Nomy a raczej Patrick Marquardt ma 34 lata i pochodzi ze Szweckiej miejscowości Jönköping. Często nazywany "one-man band" czyli jednoosobowym zespołem. Nie bez powodu. Nomy zajmuje się wokalem, jak i brzmieniem instrumentów. Swoją działalność rozpoczął w internecie i tam ją kontynuuje. Zaczynał przy techno/trance, mimo że zmienił preferencje na cięższy rock próbował wpleść w swój nowy styl część tego, co nagrywał kiedyś.
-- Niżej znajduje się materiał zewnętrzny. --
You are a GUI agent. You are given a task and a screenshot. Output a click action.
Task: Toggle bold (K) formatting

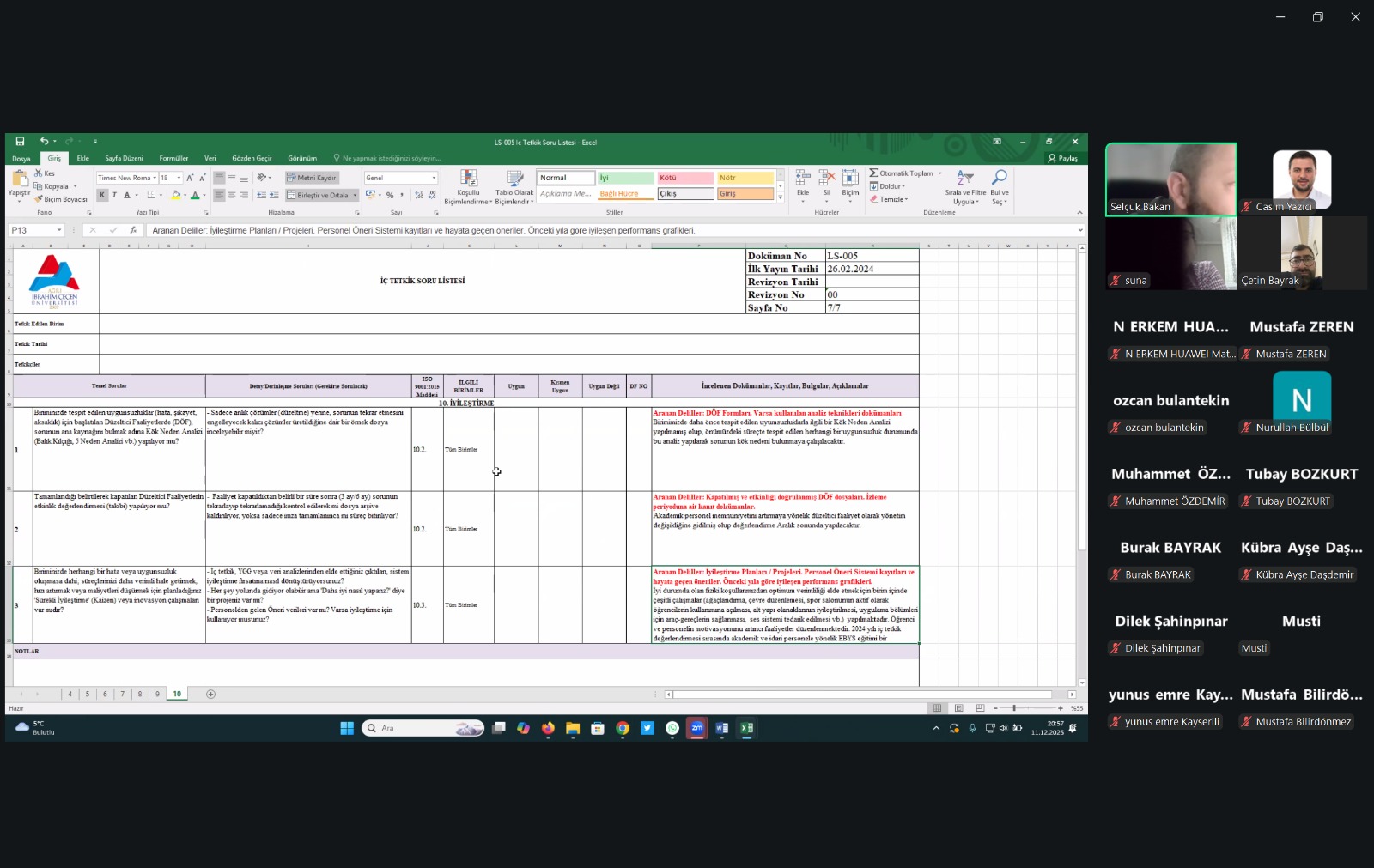(101, 196)
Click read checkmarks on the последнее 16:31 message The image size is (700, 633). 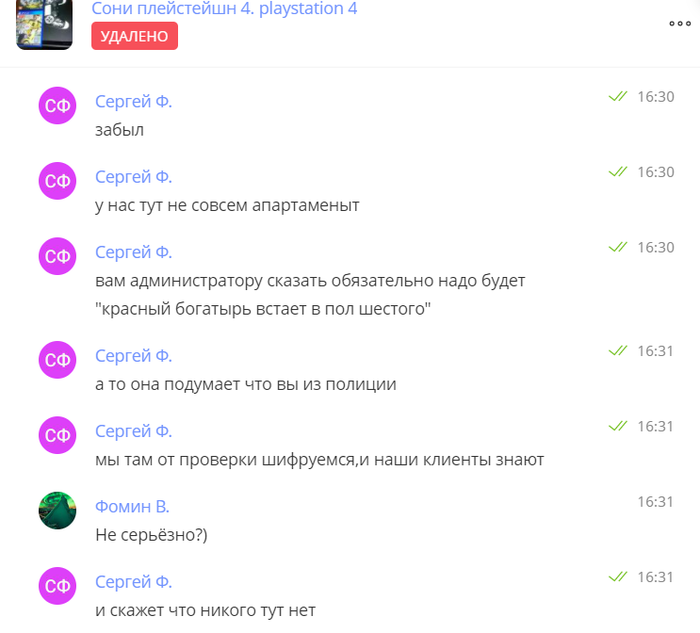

Z czasem zaczął zwracać większą uwagę na siłę swojego głosu próbując naśladować i czerpać inspiracje z takich zespołów jak Bad Religion, NoFx, Fear factory czy chociażby Guano apes. Nomy muzykę traktuje jako hobby. Nie działa pod szyldem żadnej wytwórni dźwiękowej udostępniając za darmo muzykę w internecie, dopiero od niedawna jego twórczość można kupić, oczywiście za symboliczną cenę. Podpisał umowę ze Spotify dając im wyłączne prawo na reklamowanie premiery nowej płyty która ukaże się pod koniec tego roku. W tym samy serwisie dostępnych jest aż 160 utworów Nomy'ego. (Odnośnik)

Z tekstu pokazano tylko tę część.